START Material provided
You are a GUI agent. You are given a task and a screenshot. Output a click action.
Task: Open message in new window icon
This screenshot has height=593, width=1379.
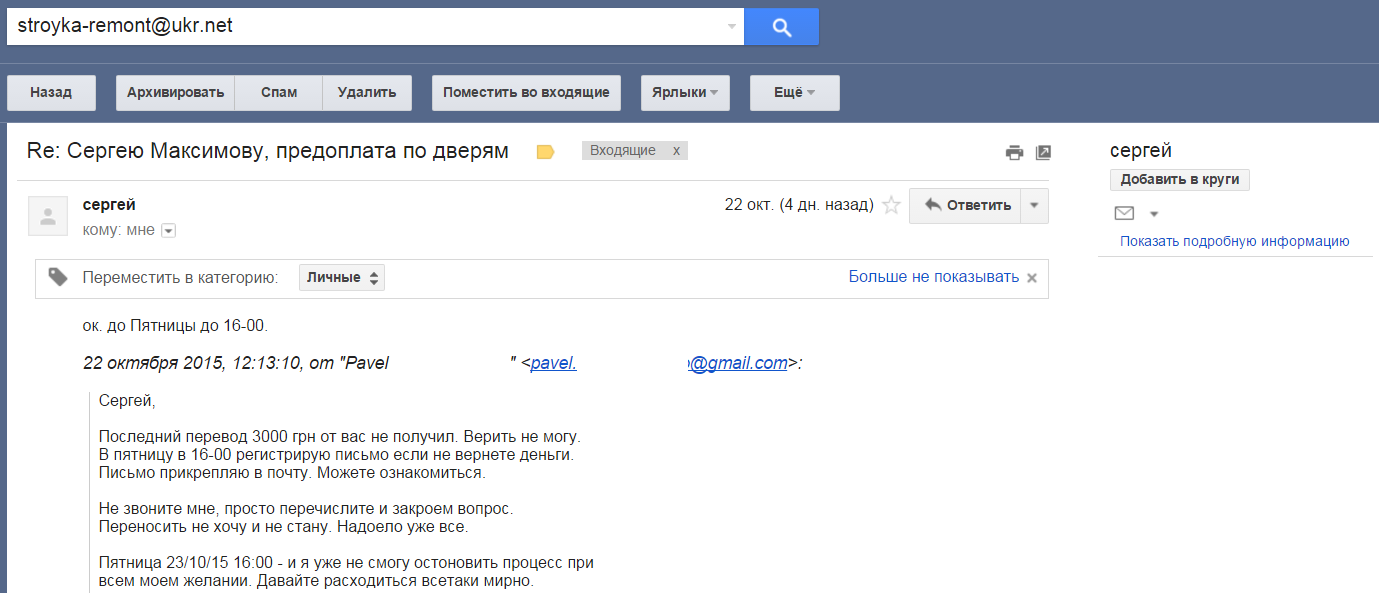(1043, 152)
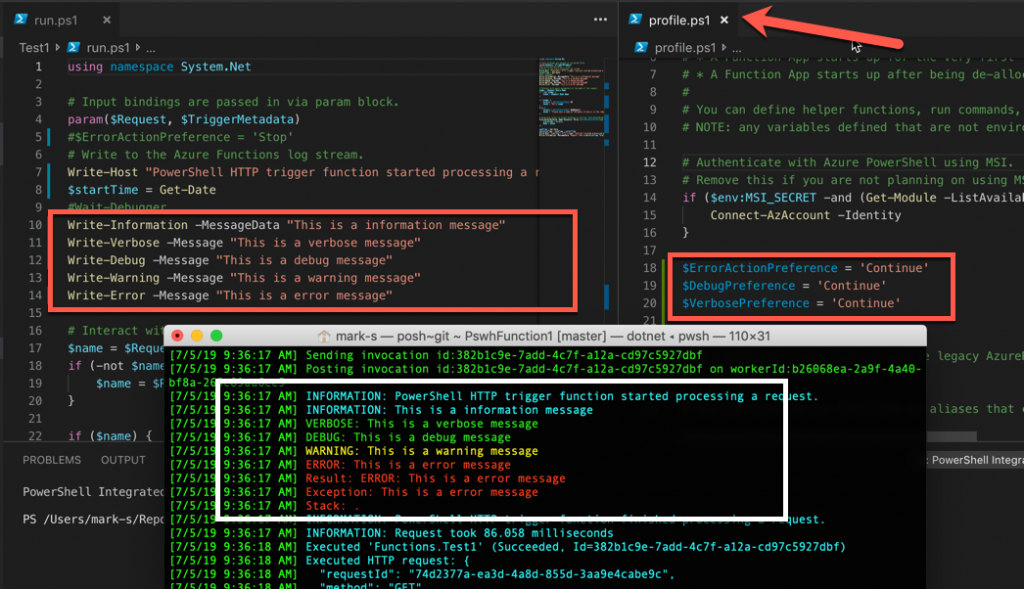The height and width of the screenshot is (589, 1024).
Task: Click the home folder icon in terminal title
Action: tap(323, 336)
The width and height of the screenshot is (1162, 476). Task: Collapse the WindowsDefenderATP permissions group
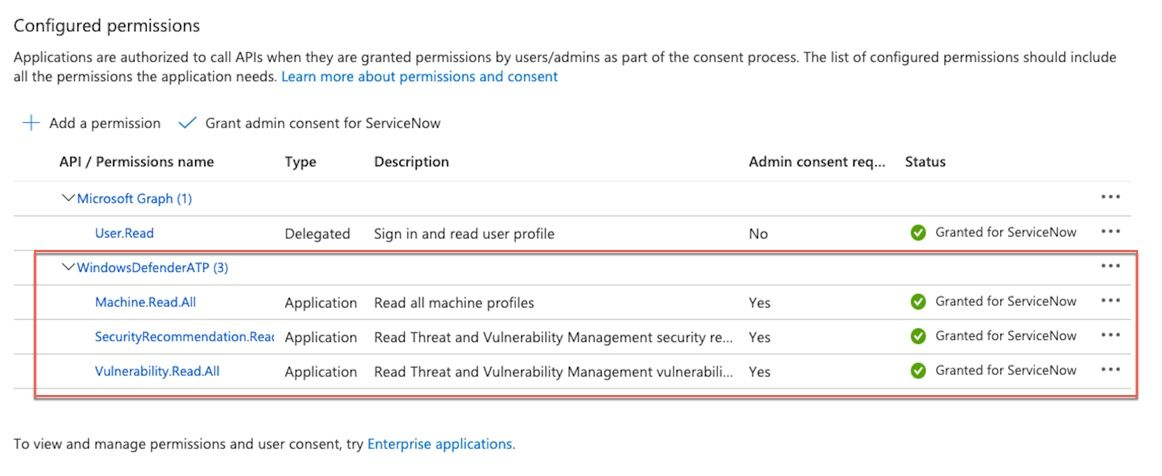coord(68,267)
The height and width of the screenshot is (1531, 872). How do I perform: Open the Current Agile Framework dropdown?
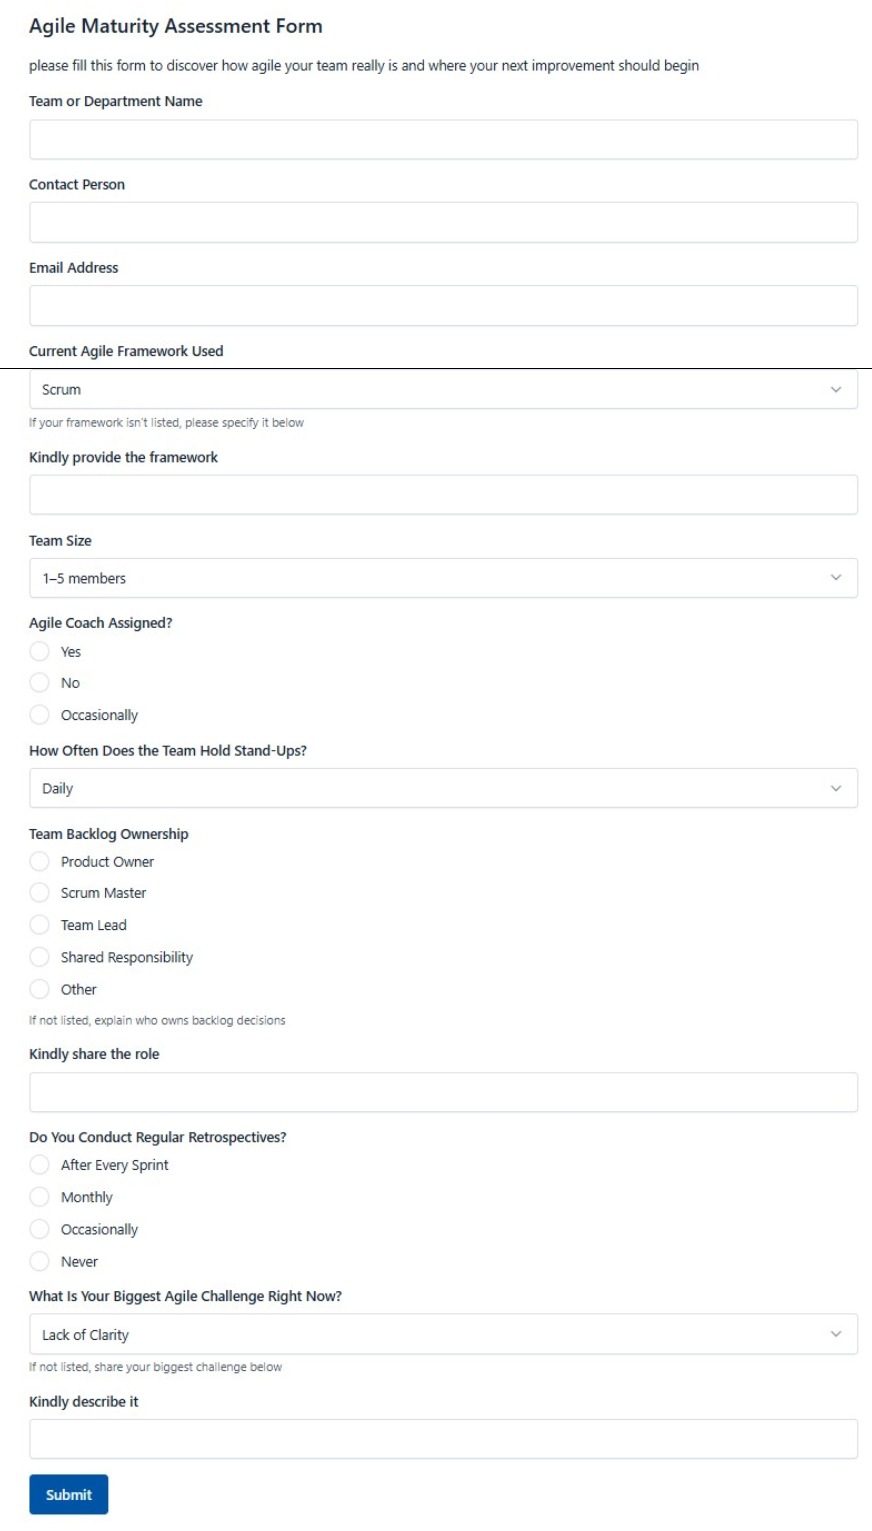click(444, 389)
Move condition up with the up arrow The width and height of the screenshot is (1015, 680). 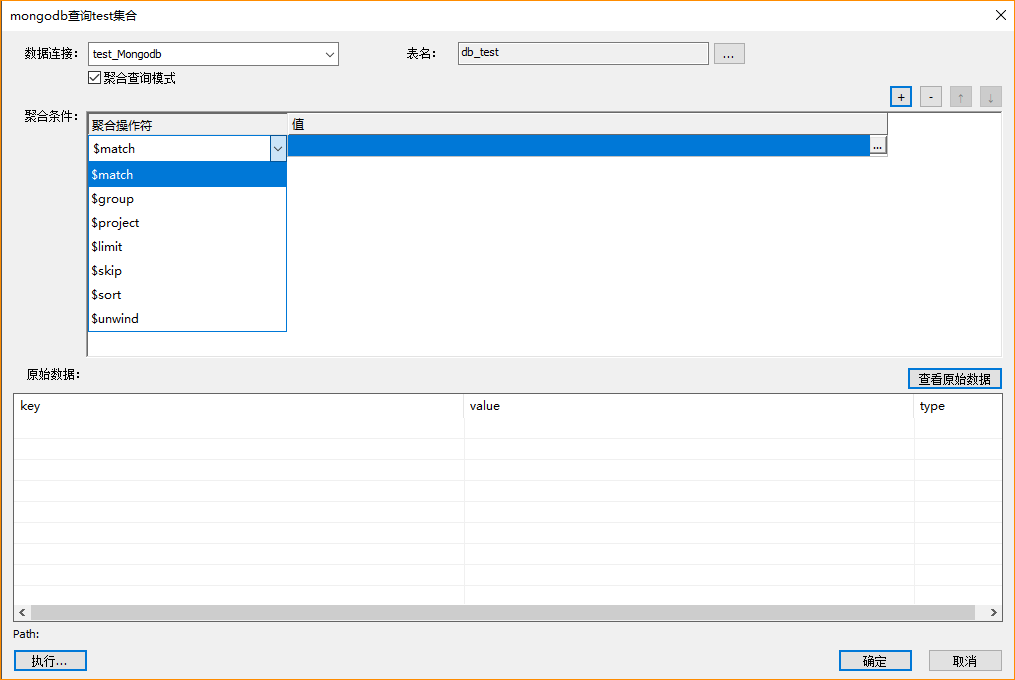coord(961,97)
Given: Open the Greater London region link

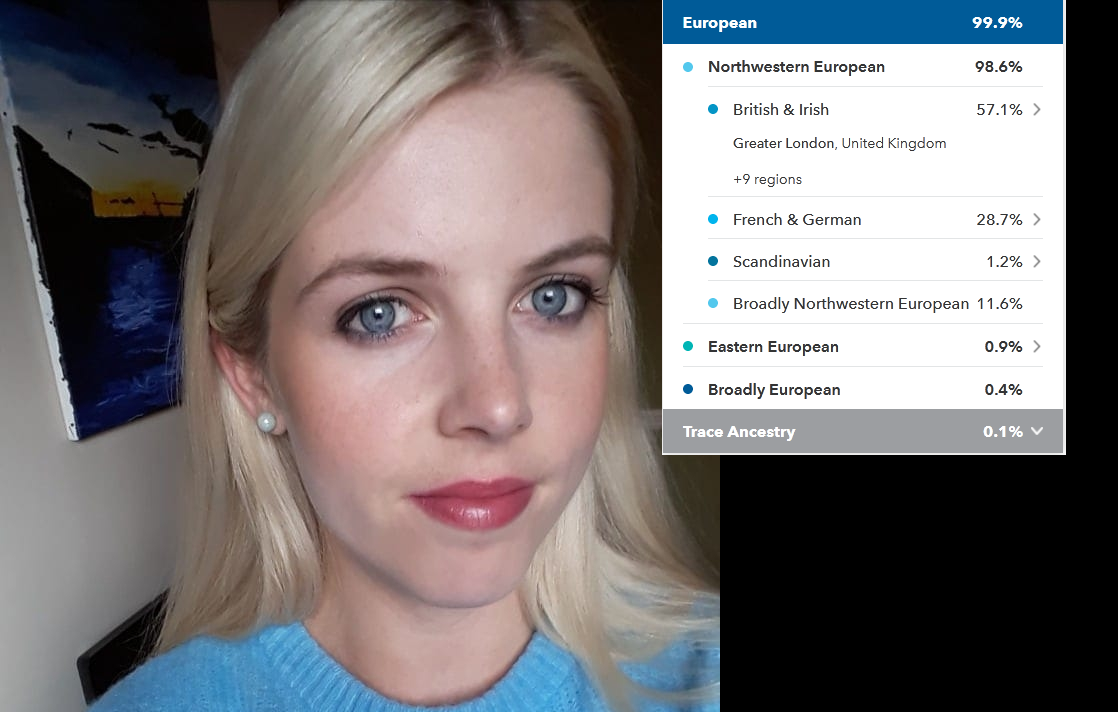Looking at the screenshot, I should pos(783,143).
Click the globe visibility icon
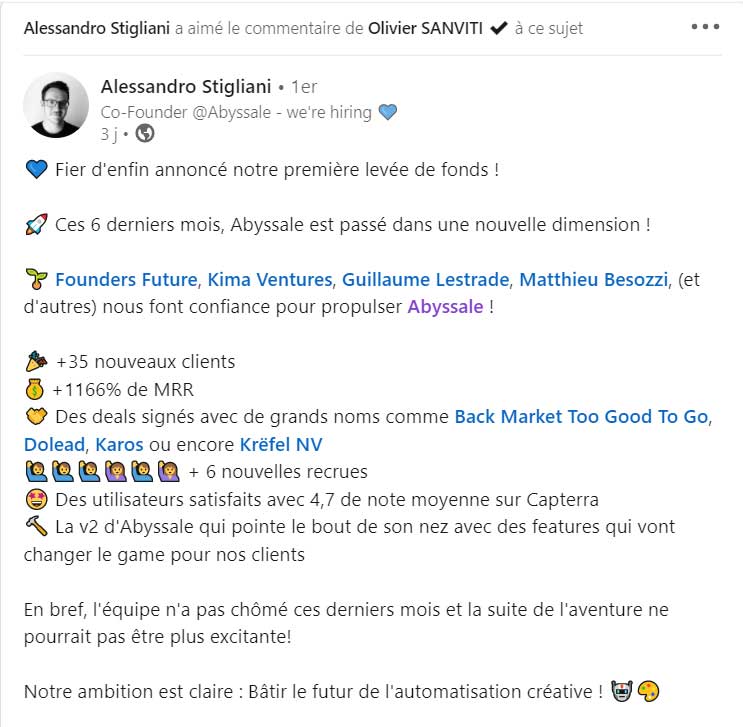 (x=145, y=134)
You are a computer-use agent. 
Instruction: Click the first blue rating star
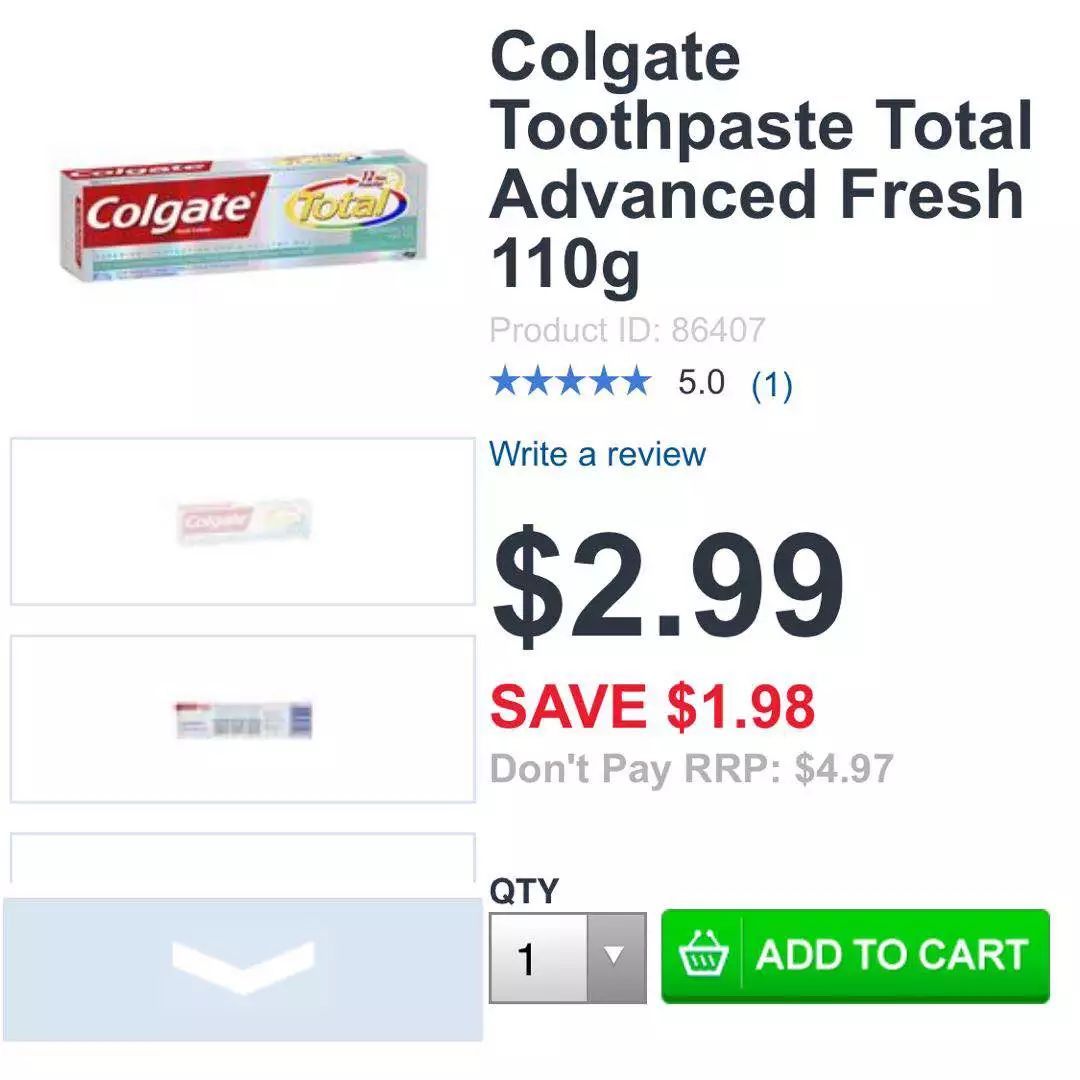tap(506, 382)
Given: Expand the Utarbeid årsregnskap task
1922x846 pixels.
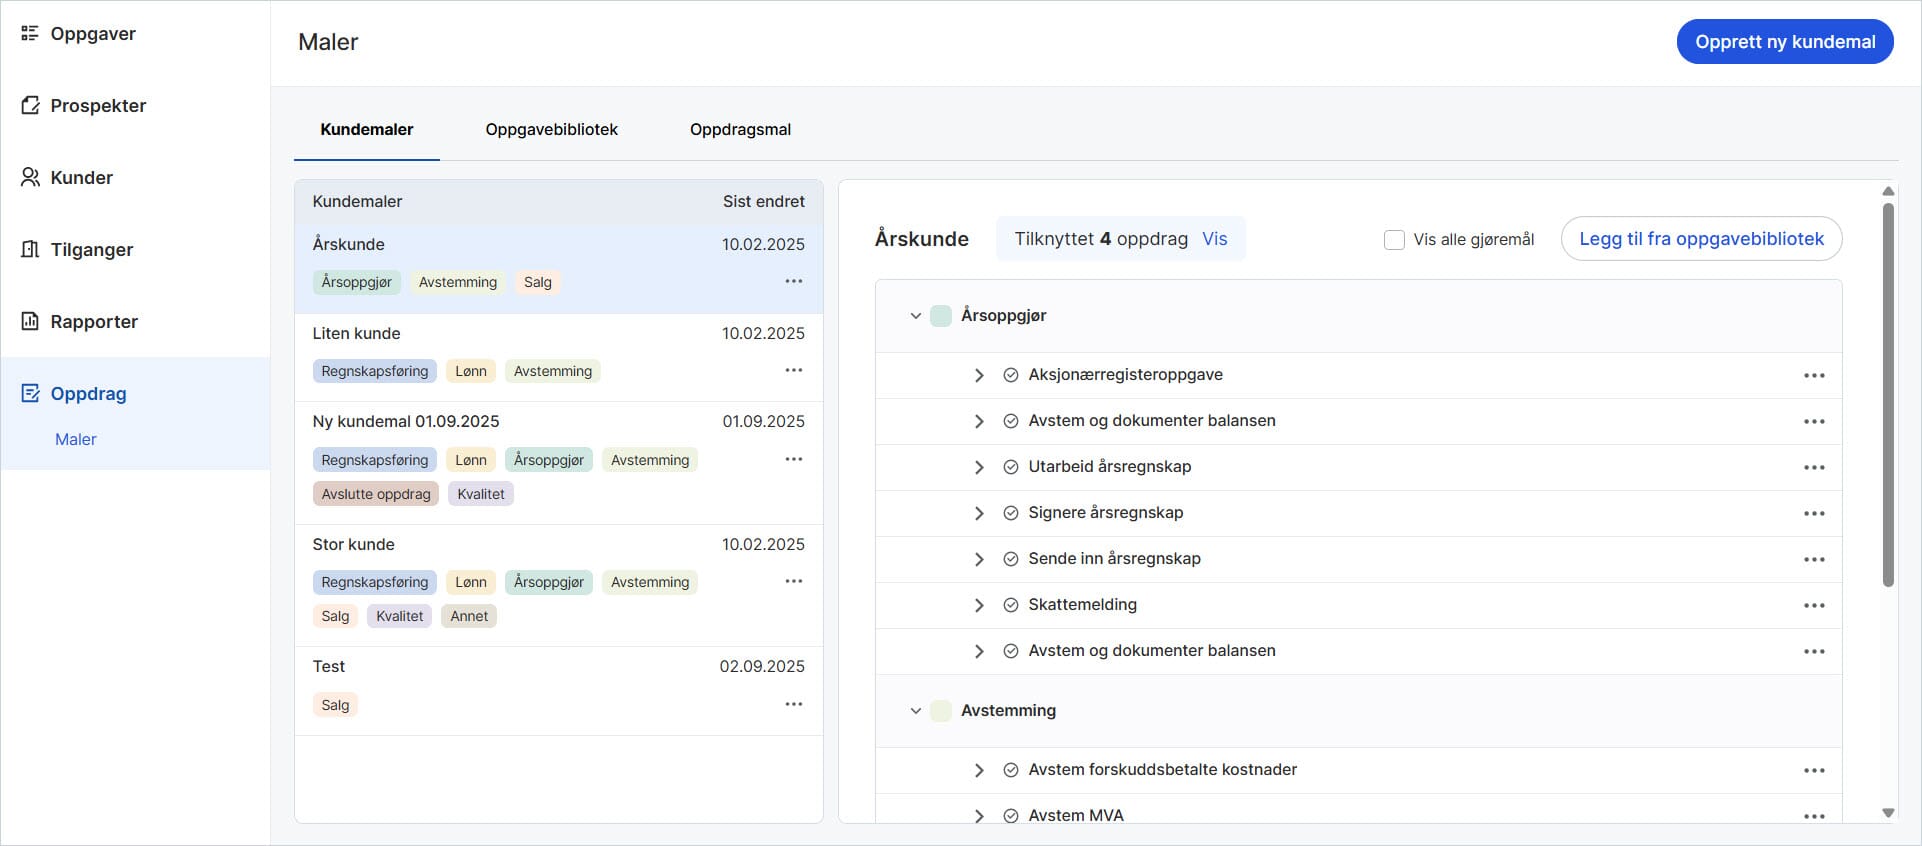Looking at the screenshot, I should 979,467.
END Material provided
### Instructions for the task
Among the records above, find each line holding "agent" and list it.

### Result below
You are a GUI agent. You are given a task and a screenshot. Output a click action.
You are a computer-use agent. 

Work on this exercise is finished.